:: Data in this exercise

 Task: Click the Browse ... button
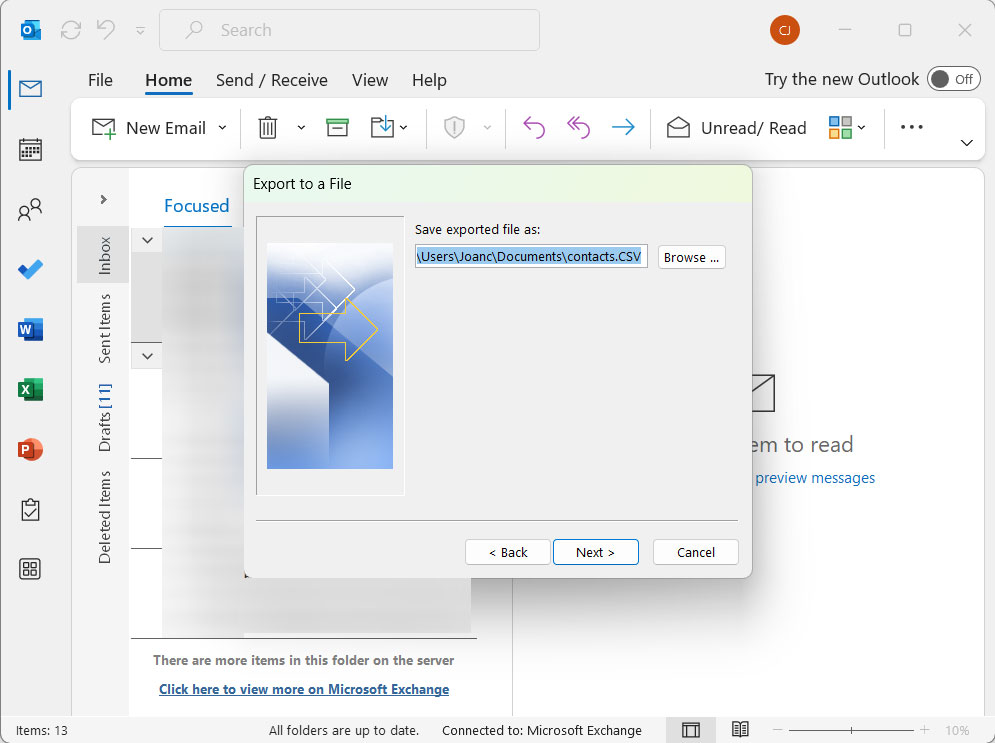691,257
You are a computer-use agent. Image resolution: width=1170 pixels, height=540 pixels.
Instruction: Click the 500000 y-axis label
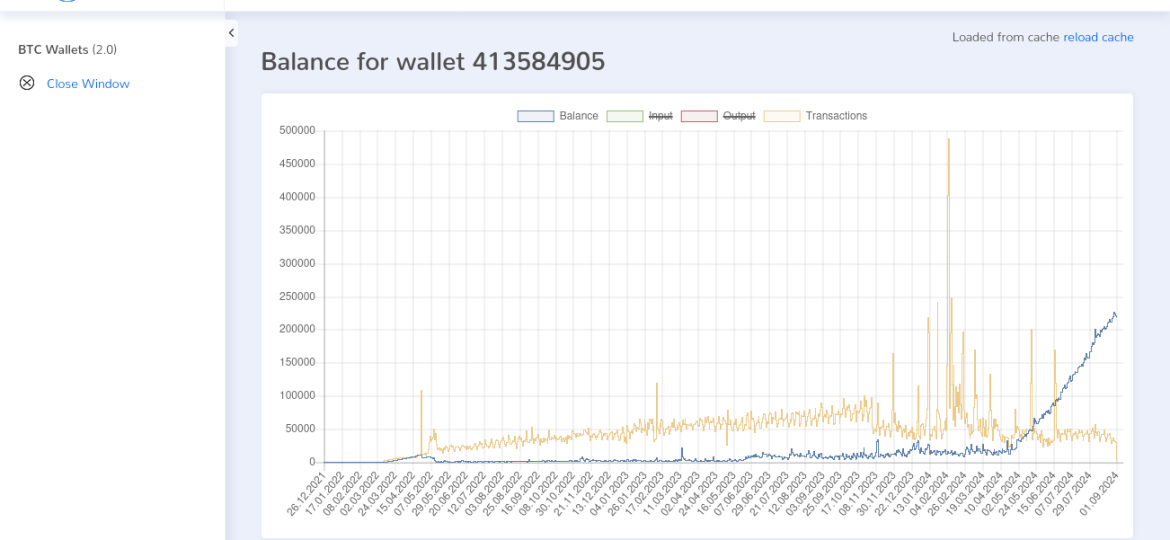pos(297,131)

::::

[What to produce]
Print the material above exactly, skipping its images.

[Result for this task]
 Task: Click the Browse ... button
691,257
You are a computer-use agent. Image resolution: width=1170 pixels, height=540 pixels.
Instruction: Click the 500000 y-axis label
pos(297,131)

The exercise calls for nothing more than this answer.